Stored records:
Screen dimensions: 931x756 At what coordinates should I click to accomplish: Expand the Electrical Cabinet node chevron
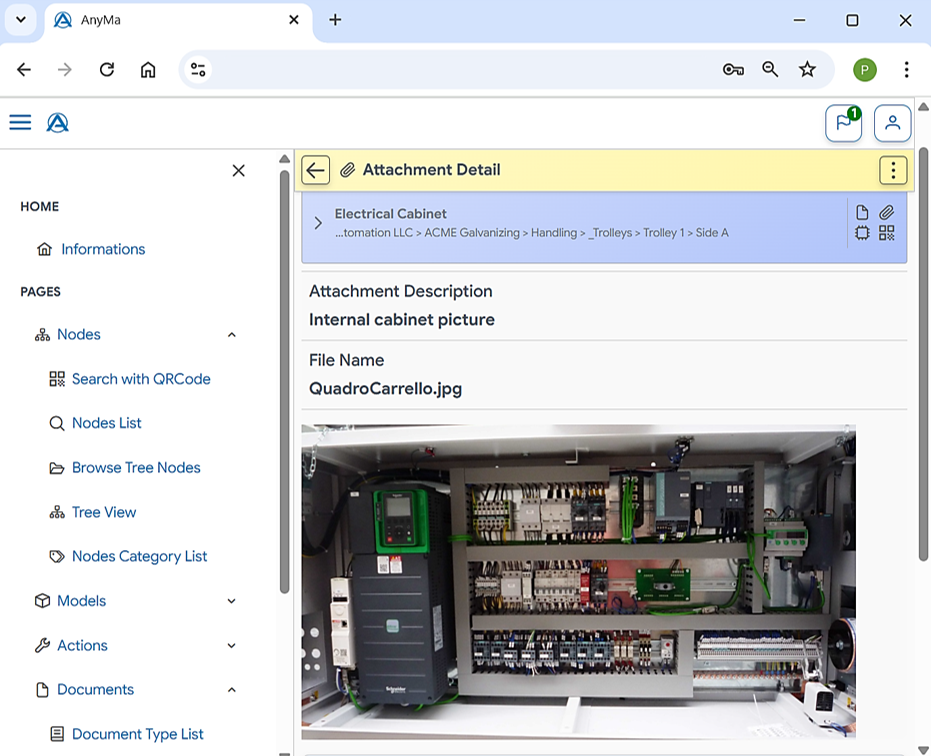[x=318, y=223]
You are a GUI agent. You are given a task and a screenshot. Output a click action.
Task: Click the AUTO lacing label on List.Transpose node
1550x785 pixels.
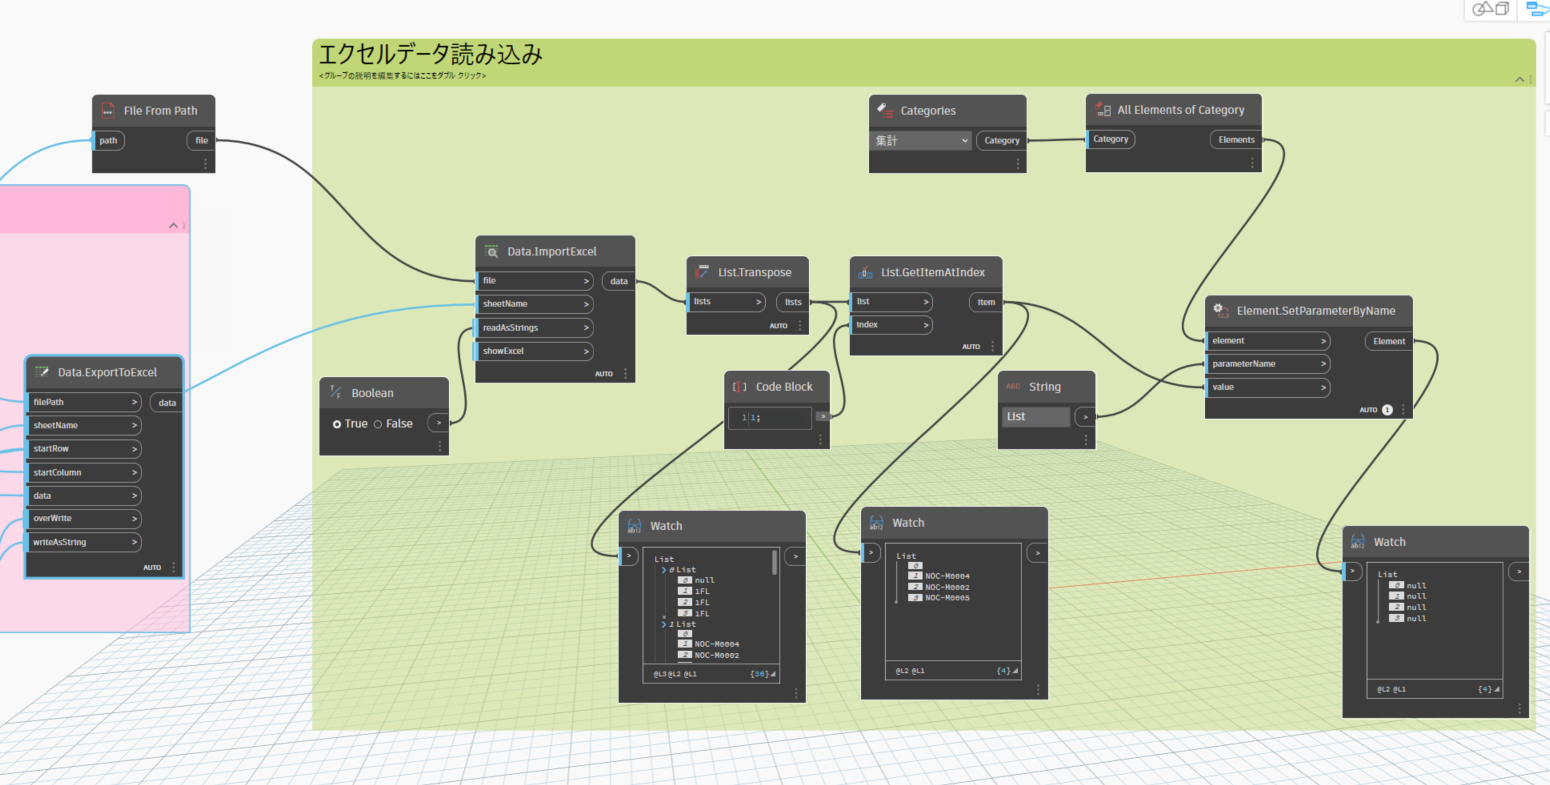pyautogui.click(x=778, y=325)
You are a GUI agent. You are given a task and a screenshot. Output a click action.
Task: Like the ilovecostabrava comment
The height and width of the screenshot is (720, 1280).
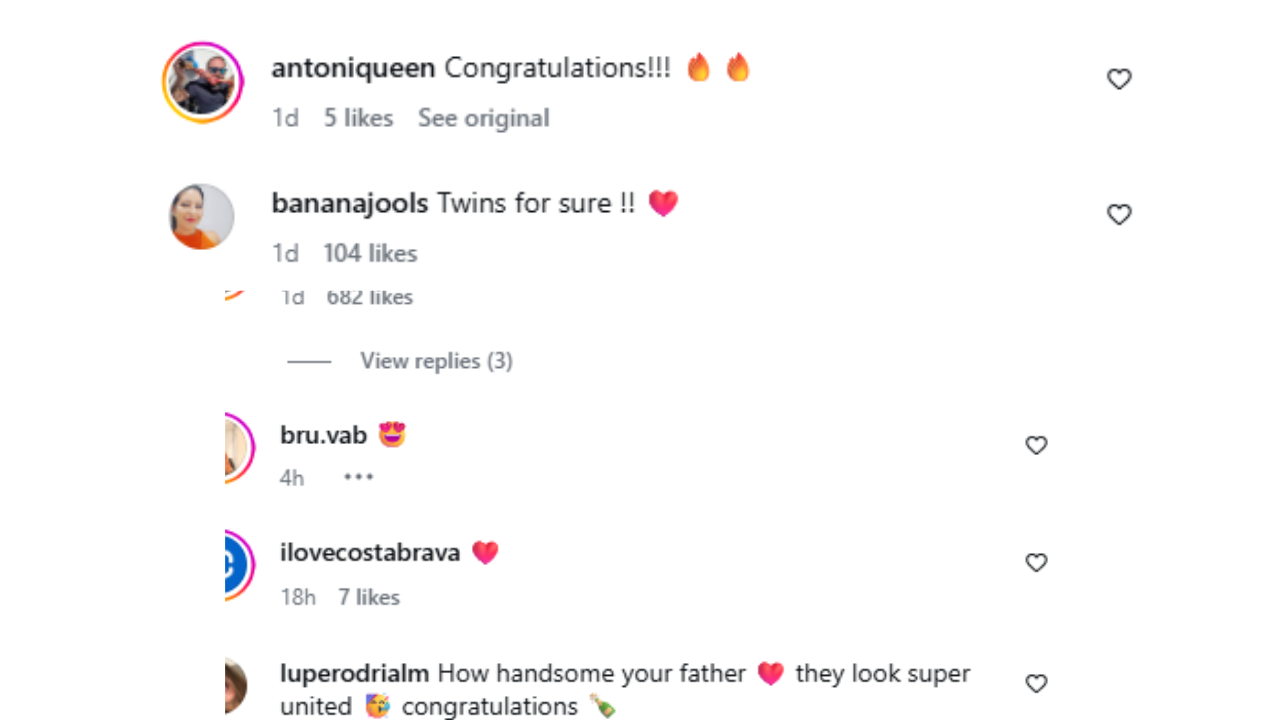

Task description >> Please return exactly, and only, the lines from the one containing "Task: Like the ilovecostabrava comment" through the end of the records, with both end lines kept and every picture dropped.

Problem solution >>
Task: Like the ilovecostabrava comment
The height and width of the screenshot is (720, 1280).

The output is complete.